コンタックスといえば、高性能であるカールツァイスのレンズ(以下、ツァイスレンズ)を装着できることで知られています。ツァイスレンズは大きくて重いものばかりですが、アリアのボディは適度な大きさと重さで、うまくツァイスレンズとのバランスが取れるようになっています。 アリアの特徴としては、コンタックスの一眼レフとしては初めて露出計に評価測光(5分割)が採用されたことが挙げられます。これによって、逆光状態など測光が難しい状況でも、露出補正をすることなく簡単に標準露出が得られるようになりました。
詳細はこのあとご紹介しますが、アリアは小型軽量で、初心者から上級者まで幅広く使える高機能な一眼レフカメラに仕上がっています。また、ツァイスレンズを装着したときのバランスが良いのも魅力のひとつです。さらに、評価測光を採用したことにより、初心者でも気軽にツァイスレンズの美しい描写を楽しめるようになりました。
初心者から上級者まで自分のレベルに合わせて使えるのが素晴らしい!
アリアは普及機として作られたカメラですが、非常によくできていると思います。撮影に必要な機能を完備しているので、アリアを見ると「万能」という言葉が頭に浮かびます。初心者でも上級者でも、自分のレベルに合わせて使える貴重なカメラです。
アリアの最も気に入っている点は、ツァイスレンズが使えるところです。今回の撮影で使用しているプラナー T*50ミリF1.4レンズは、美しい発色、品のあるボケ、その場の空気まですくいとるような繊細な描写がとても魅力的です。

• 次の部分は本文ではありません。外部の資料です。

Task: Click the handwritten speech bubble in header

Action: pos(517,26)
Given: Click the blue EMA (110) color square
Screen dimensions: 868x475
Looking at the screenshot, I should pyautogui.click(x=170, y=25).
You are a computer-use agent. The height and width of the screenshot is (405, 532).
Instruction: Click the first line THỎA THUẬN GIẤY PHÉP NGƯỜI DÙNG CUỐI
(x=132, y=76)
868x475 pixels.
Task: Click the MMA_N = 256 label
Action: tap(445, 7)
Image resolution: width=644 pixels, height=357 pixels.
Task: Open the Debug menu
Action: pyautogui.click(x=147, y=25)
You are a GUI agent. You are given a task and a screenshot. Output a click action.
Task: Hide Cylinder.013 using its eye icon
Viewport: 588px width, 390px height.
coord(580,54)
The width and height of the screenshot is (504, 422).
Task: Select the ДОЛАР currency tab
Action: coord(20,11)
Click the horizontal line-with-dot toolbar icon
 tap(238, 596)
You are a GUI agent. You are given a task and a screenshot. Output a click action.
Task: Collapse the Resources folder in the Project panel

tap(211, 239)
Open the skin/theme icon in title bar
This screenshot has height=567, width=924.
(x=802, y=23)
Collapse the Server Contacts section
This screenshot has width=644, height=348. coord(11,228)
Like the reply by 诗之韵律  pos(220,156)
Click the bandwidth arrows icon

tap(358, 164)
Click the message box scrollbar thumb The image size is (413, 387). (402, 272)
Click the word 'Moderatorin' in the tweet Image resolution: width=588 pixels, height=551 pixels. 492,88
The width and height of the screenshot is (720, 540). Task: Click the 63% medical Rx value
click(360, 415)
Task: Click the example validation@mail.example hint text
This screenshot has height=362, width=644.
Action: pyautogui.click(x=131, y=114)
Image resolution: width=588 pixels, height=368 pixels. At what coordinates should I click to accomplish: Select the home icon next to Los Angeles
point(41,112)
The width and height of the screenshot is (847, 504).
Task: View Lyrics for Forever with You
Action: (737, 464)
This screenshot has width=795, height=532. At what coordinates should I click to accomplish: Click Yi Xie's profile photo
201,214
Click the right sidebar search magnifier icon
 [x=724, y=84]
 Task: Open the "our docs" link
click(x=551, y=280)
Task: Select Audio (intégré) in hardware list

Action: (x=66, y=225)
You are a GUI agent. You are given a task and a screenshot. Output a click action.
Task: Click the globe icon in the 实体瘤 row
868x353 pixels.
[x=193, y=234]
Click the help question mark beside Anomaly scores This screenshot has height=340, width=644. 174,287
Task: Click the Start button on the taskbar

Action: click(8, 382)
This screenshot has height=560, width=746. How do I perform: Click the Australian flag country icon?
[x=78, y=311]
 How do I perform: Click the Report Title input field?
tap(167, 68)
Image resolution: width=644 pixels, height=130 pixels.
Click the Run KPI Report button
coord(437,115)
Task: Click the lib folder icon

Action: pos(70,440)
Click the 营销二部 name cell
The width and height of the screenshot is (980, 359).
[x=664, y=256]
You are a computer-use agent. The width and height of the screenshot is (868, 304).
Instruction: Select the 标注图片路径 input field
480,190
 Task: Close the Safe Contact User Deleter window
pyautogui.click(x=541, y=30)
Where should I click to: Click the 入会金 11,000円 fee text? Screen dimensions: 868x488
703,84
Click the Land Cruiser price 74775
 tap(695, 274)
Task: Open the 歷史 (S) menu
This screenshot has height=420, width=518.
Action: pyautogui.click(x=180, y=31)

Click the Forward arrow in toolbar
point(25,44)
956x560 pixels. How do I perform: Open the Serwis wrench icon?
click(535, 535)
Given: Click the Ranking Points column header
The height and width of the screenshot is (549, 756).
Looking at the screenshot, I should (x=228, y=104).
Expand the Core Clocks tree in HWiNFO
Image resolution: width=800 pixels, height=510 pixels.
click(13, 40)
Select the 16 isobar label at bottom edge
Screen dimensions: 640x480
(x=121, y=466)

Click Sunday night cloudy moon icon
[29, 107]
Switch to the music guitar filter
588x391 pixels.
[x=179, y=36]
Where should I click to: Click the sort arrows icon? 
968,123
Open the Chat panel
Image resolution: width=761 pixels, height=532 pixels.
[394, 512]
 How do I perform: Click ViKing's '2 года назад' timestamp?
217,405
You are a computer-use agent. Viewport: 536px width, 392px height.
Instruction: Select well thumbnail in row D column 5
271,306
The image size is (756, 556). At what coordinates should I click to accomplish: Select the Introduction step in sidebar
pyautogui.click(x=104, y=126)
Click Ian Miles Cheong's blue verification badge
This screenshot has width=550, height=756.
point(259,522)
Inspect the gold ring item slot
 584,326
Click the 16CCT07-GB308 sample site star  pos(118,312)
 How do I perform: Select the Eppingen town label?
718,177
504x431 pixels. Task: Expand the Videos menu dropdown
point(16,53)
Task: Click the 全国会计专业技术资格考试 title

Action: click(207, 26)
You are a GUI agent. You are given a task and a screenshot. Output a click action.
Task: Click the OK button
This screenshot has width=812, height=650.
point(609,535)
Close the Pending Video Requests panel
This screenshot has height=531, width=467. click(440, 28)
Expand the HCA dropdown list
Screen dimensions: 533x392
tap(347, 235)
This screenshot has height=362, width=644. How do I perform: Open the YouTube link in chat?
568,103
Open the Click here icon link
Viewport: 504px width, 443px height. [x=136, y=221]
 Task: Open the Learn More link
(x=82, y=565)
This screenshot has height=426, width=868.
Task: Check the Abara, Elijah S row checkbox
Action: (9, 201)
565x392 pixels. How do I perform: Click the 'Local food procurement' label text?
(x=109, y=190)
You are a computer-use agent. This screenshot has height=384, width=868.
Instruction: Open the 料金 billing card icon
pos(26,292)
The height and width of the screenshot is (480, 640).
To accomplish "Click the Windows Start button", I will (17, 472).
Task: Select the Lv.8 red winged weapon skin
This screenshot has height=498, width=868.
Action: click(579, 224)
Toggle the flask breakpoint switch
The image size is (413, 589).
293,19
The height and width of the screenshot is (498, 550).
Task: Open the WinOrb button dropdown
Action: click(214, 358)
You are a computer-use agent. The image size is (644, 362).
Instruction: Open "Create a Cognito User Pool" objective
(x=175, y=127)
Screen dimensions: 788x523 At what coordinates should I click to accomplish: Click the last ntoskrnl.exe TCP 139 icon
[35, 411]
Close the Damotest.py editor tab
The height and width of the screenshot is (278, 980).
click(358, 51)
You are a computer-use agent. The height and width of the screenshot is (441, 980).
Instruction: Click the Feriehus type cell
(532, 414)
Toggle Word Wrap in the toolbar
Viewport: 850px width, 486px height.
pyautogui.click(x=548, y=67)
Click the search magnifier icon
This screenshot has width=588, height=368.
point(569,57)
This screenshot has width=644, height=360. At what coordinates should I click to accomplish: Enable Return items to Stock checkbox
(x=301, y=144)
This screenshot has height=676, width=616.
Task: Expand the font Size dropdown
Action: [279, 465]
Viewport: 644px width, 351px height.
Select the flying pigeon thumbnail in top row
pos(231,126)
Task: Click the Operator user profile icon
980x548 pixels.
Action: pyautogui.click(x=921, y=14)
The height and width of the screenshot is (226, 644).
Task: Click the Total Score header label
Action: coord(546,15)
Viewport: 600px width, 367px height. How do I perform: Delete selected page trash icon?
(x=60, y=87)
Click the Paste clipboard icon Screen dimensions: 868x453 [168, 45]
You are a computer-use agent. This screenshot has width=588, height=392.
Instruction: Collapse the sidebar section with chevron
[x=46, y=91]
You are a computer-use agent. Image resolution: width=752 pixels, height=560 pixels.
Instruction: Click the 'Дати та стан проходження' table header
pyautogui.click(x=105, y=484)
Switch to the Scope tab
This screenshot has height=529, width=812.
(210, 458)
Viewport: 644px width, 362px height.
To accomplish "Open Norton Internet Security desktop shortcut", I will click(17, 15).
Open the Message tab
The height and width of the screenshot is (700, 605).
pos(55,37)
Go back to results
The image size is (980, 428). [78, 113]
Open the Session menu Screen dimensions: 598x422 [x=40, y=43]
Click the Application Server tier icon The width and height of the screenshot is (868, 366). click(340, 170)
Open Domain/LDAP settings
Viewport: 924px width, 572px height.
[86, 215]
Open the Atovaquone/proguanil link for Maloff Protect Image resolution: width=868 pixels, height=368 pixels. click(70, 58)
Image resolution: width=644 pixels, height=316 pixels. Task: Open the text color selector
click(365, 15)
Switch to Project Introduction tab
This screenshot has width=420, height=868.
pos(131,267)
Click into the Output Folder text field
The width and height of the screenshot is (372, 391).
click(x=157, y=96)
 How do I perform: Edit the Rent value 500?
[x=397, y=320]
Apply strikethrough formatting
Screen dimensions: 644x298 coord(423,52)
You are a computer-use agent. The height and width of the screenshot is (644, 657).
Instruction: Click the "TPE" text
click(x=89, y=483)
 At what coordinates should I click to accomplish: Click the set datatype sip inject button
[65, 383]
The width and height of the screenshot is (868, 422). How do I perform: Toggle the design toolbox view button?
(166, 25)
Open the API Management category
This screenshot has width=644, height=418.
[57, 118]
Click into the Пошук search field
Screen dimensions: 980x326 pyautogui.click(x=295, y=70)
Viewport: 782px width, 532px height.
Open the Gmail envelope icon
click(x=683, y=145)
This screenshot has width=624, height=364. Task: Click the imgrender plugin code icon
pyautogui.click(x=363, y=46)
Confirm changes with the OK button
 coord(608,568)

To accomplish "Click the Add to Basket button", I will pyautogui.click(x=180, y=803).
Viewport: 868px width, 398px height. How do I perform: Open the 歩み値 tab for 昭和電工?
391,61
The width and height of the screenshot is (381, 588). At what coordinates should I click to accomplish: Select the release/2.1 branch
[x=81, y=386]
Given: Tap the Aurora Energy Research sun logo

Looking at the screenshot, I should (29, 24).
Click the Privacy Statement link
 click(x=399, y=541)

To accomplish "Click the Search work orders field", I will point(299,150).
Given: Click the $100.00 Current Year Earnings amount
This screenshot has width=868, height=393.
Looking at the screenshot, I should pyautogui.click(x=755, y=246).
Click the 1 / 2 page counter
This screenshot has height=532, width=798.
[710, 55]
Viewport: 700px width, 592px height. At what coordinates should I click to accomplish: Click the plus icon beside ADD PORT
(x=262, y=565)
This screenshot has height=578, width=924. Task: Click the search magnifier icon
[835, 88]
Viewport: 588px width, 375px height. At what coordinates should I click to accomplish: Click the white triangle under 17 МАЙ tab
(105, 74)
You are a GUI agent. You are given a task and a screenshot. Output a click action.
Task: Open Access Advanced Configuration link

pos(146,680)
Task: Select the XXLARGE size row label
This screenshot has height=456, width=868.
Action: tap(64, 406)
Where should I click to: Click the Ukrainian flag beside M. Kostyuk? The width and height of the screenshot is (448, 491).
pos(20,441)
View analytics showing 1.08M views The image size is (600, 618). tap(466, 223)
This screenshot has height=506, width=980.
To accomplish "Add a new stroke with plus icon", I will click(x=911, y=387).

装着しているだけで、撮影者のテンションを上げてくれます。
アリアは女性をターゲットにつくられたこともあり、現在も著名な女性写真家が使用していたりします。そのため、アリアを欲しがる方は女性が多いように感じますし、実際、軽くて扱いやすいため女性におすすめです。
しかし、人気ゆえに現在、市場での価格が高騰しています。コンタックスの最高級機RTSIIIよりもアリアのほうが高額に設定されていることもあります。また、電気系統を使用したカメラのため、故障も起こりやすいのでご注意を。
このカメラの使い方や特徴を知る
下記では、本機の魅力の一端を紹介します。
デザイン
ボディのフォルム、ダイヤルなどの操作部の形状は、RXなどのコンタックス一眼レフカメラと非常に似ています。しかし、アリアはこれまでの重厚なデザインを継承しながらも、手にぴったりとおさまるホールディングの良さと適度な軽量感を実現しています。各ボタンは視認性に優れていて、クリックは明快でカチッと決まるので使いやすいです。
ボディ上部の右側にシャッターボタンがあり、その周囲がメインスイッチになっています。スイッチレバーを1段動かすと電源ONになります。
評価測光
アリアの最大の特長は、コンタックスの一眼レフカメラとしては初めて評価測光を搭載したことです。もちろん、従来からあるT TL中央重点平均測光、スポット測光も使用可能です。評価測光はかなり精度が高く、常に想像通りの仕上がりになるので非常に気持ちが良いです。ちなみに、本書に掲載されているアリアの作品はほぼ評価測光・絞り優先モードで撮影しています。
測光モードの切り替えは、アイカップの右横にある測光レバーにて行います。